**Exercise instructions:**
Set down each entry from the block beneath, exactly as written.
● ● ●
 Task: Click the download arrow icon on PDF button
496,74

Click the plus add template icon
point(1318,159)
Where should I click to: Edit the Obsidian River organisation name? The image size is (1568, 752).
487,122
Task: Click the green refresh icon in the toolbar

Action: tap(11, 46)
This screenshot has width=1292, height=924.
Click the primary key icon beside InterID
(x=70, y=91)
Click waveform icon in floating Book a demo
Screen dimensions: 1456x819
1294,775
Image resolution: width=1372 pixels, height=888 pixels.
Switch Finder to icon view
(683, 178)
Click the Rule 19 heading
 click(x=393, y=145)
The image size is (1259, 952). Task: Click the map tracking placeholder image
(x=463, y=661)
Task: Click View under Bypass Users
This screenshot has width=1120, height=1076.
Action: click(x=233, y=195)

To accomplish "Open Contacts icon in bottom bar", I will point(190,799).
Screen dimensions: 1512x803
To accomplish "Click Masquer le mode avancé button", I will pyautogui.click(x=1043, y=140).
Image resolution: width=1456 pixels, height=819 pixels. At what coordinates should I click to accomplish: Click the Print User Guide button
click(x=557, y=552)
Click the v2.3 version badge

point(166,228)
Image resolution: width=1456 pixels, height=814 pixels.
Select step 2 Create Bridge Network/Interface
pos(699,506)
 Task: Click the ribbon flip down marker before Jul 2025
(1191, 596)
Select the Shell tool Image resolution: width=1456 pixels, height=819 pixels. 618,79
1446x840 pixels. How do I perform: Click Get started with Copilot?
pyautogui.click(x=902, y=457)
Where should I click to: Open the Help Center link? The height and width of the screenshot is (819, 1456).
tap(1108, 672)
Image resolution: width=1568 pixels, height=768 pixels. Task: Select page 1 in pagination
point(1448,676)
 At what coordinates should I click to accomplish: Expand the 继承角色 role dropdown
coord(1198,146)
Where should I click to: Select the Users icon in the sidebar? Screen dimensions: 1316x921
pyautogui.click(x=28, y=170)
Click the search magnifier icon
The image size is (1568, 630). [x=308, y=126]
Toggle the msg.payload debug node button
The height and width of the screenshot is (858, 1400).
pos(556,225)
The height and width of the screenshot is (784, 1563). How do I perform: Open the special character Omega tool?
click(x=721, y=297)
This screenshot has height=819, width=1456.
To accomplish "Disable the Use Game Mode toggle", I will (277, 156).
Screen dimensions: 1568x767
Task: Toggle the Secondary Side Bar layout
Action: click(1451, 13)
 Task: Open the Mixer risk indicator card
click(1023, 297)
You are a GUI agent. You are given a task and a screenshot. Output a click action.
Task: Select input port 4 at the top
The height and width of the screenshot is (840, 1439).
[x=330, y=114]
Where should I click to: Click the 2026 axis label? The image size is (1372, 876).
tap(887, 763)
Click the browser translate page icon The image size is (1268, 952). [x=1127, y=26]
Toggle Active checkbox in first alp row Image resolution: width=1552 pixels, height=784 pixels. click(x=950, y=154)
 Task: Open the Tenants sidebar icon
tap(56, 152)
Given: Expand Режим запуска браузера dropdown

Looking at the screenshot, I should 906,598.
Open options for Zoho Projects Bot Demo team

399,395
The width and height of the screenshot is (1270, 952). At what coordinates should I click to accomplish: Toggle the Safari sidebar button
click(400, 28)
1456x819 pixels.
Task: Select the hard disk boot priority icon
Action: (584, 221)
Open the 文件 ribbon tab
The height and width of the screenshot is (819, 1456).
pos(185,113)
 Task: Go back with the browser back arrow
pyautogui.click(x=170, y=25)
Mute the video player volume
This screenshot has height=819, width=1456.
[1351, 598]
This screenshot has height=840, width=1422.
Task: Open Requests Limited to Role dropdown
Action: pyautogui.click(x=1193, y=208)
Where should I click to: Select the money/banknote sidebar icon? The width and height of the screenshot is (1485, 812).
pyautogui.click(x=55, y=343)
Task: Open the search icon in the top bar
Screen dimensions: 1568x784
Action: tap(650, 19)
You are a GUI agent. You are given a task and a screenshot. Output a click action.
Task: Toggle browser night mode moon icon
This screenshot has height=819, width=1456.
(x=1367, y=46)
● ● ●
**Output below:**
 Task: Click the download arrow icon on PDF button
496,74

Click the plus add template icon
point(1318,159)
Where should I click to: Edit the Obsidian River organisation name? The image size is (1568, 752).
487,122
Task: Click the green refresh icon in the toolbar

Action: tap(11, 46)
This screenshot has width=1292, height=924.
Click the primary key icon beside InterID
(x=70, y=91)
Click waveform icon in floating Book a demo
Screen dimensions: 1456x819
1294,775
Image resolution: width=1372 pixels, height=888 pixels.
Switch Finder to icon view
(683, 178)
Click the Rule 19 heading
 click(x=393, y=145)
The image size is (1259, 952). Task: Click the map tracking placeholder image
(x=463, y=661)
Task: Click View under Bypass Users
This screenshot has width=1120, height=1076.
Action: click(x=233, y=195)

To accomplish "Open Contacts icon in bottom bar", I will point(190,799).
Screen dimensions: 1512x803
To accomplish "Click Masquer le mode avancé button", I will pyautogui.click(x=1043, y=140).
Image resolution: width=1456 pixels, height=819 pixels. At what coordinates should I click to accomplish: Click the Print User Guide button
click(x=557, y=552)
Click the v2.3 version badge

point(166,228)
Image resolution: width=1456 pixels, height=814 pixels.
Select step 2 Create Bridge Network/Interface
pos(699,506)
 Task: Click the ribbon flip down marker before Jul 2025
(1191, 596)
Select the Shell tool Image resolution: width=1456 pixels, height=819 pixels. 618,79
1446x840 pixels. How do I perform: Click Get started with Copilot?
pyautogui.click(x=902, y=457)
Where should I click to: Open the Help Center link? The height and width of the screenshot is (819, 1456).
tap(1108, 672)
Image resolution: width=1568 pixels, height=768 pixels. Task: Select page 1 in pagination
point(1448,676)
 At what coordinates should I click to accomplish: Expand the 继承角色 role dropdown
coord(1198,146)
Where should I click to: Select the Users icon in the sidebar? Screen dimensions: 1316x921
pyautogui.click(x=28, y=170)
Click the search magnifier icon
The image size is (1568, 630). [x=308, y=126]
Toggle the msg.payload debug node button
The height and width of the screenshot is (858, 1400).
pos(556,225)
The height and width of the screenshot is (784, 1563). How do I perform: Open the special character Omega tool?
click(x=721, y=297)
This screenshot has height=819, width=1456.
To accomplish "Disable the Use Game Mode toggle", I will (277, 156).
Screen dimensions: 1568x767
Task: Toggle the Secondary Side Bar layout
Action: click(1451, 13)
 Task: Open the Mixer risk indicator card
click(1023, 297)
You are a GUI agent. You are given a task and a screenshot. Output a click action.
Task: Select input port 4 at the top
The height and width of the screenshot is (840, 1439).
[x=330, y=114]
Where should I click to: Click the 2026 axis label? The image size is (1372, 876).
tap(887, 763)
Click the browser translate page icon The image size is (1268, 952). [x=1127, y=26]
Toggle Active checkbox in first alp row Image resolution: width=1552 pixels, height=784 pixels. click(x=950, y=154)
 Task: Open the Tenants sidebar icon
tap(56, 152)
Given: Expand Режим запуска браузера dropdown

Looking at the screenshot, I should 906,598.
Open options for Zoho Projects Bot Demo team

399,395
The width and height of the screenshot is (1270, 952). At what coordinates should I click to accomplish: Toggle the Safari sidebar button
click(400, 28)
1456x819 pixels.
Task: Select the hard disk boot priority icon
Action: (584, 221)
Open the 文件 ribbon tab
The height and width of the screenshot is (819, 1456).
pos(185,113)
 Task: Go back with the browser back arrow
pyautogui.click(x=170, y=25)
Mute the video player volume
This screenshot has height=819, width=1456.
[1351, 598]
This screenshot has height=840, width=1422.
Task: Open Requests Limited to Role dropdown
Action: pyautogui.click(x=1193, y=208)
Where should I click to: Select the money/banknote sidebar icon? The width and height of the screenshot is (1485, 812).
pyautogui.click(x=55, y=343)
Task: Open the search icon in the top bar
Screen dimensions: 1568x784
Action: tap(650, 19)
You are a GUI agent. You are given a task and a screenshot. Output a click action.
Task: Toggle browser night mode moon icon
This screenshot has height=819, width=1456.
(x=1367, y=46)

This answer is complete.